_ASSIGNMENT:_
Copy word for word the lines from the start of the records through the line that contains "[Snježana Mihačić, Zagreb] (190, 613)", both included.

_DATA:_

=-=-=

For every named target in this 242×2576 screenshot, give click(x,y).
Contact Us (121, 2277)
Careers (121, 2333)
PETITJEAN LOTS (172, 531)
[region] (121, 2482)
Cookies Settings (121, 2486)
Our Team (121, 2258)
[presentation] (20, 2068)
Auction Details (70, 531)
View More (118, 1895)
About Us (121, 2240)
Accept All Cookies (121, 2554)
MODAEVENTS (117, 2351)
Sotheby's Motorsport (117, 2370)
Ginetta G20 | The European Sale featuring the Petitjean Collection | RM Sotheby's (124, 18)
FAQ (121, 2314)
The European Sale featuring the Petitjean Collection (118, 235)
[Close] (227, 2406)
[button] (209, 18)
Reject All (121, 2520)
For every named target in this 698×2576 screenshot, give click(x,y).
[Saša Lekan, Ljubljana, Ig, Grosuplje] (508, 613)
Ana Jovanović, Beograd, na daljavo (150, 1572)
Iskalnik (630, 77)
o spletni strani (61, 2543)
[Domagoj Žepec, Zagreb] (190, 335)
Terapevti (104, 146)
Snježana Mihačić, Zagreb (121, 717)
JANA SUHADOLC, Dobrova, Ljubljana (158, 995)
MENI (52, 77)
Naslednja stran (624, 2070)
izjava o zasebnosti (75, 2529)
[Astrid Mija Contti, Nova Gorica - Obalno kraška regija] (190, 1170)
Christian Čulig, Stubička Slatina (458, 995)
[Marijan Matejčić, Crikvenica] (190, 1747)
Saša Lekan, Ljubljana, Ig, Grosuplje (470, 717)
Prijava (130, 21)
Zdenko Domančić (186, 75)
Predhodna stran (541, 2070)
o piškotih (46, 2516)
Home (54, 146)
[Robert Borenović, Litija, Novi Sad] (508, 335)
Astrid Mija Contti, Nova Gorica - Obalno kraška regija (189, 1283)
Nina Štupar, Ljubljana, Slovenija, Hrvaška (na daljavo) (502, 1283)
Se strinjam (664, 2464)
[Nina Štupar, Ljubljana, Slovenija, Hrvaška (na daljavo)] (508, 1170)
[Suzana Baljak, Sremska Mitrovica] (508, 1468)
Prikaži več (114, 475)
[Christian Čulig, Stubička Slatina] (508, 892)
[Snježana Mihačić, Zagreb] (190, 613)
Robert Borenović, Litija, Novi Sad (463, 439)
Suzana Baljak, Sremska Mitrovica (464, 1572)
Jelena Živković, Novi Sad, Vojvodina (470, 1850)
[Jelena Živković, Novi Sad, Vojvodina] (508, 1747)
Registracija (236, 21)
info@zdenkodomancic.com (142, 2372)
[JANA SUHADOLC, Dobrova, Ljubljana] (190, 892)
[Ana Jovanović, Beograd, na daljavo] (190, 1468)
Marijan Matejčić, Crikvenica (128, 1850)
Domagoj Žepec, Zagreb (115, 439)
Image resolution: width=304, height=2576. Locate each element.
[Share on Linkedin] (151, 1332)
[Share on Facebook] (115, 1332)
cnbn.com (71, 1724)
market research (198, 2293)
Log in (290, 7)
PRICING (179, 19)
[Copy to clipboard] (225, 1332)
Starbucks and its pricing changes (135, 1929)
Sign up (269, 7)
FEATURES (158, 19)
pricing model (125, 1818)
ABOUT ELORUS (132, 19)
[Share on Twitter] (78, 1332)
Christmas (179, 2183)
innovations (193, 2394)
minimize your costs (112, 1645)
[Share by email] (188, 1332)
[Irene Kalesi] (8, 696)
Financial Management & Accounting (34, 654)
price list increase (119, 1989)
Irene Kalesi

=-=-=

_EXERCISE RESULT:_
For every named target in this 242×2576 screenshot, give click(x,y).
Contact Us (121, 2277)
Careers (121, 2333)
PETITJEAN LOTS (172, 531)
[region] (121, 2482)
Cookies Settings (121, 2486)
Our Team (121, 2258)
[presentation] (20, 2068)
Auction Details (70, 531)
View More (118, 1895)
About Us (121, 2240)
Accept All Cookies (121, 2554)
MODAEVENTS (117, 2351)
Sotheby's Motorsport (117, 2370)
Ginetta G20 | The European Sale featuring the Petitjean Collection | RM Sotheby's (124, 18)
FAQ (121, 2314)
The European Sale featuring the Petitjean Collection (118, 235)
[Close] (227, 2406)
[button] (209, 18)
Reject All (121, 2520)
For every named target in this 698×2576 screenshot, give click(x,y).
[Saša Lekan, Ljubljana, Ig, Grosuplje] (508, 613)
Ana Jovanović, Beograd, na daljavo (150, 1572)
Iskalnik (630, 77)
o spletni strani (61, 2543)
[Domagoj Žepec, Zagreb] (190, 335)
Terapevti (104, 146)
Snježana Mihačić, Zagreb (121, 717)
JANA SUHADOLC, Dobrova, Ljubljana (158, 995)
MENI (52, 77)
Naslednja stran (624, 2070)
izjava o zasebnosti (75, 2529)
[Astrid Mija Contti, Nova Gorica - Obalno kraška regija] (190, 1170)
Christian Čulig, Stubička Slatina (458, 995)
[Marijan Matejčić, Crikvenica] (190, 1747)
Saša Lekan, Ljubljana, Ig, Grosuplje (470, 717)
Prijava (130, 21)
Zdenko Domančić (186, 75)
Predhodna stran (541, 2070)
o piškotih (46, 2516)
Home (54, 146)
[Robert Borenović, Litija, Novi Sad] (508, 335)
Astrid Mija Contti, Nova Gorica - Obalno kraška regija (189, 1283)
Nina Štupar, Ljubljana, Slovenija, Hrvaška (na daljavo) (502, 1283)
Se strinjam (664, 2464)
[Nina Štupar, Ljubljana, Slovenija, Hrvaška (na daljavo)] (508, 1170)
[Suzana Baljak, Sremska Mitrovica] (508, 1468)
Prikaži več (114, 475)
[Christian Čulig, Stubička Slatina] (508, 892)
[Snježana Mihačić, Zagreb] (190, 613)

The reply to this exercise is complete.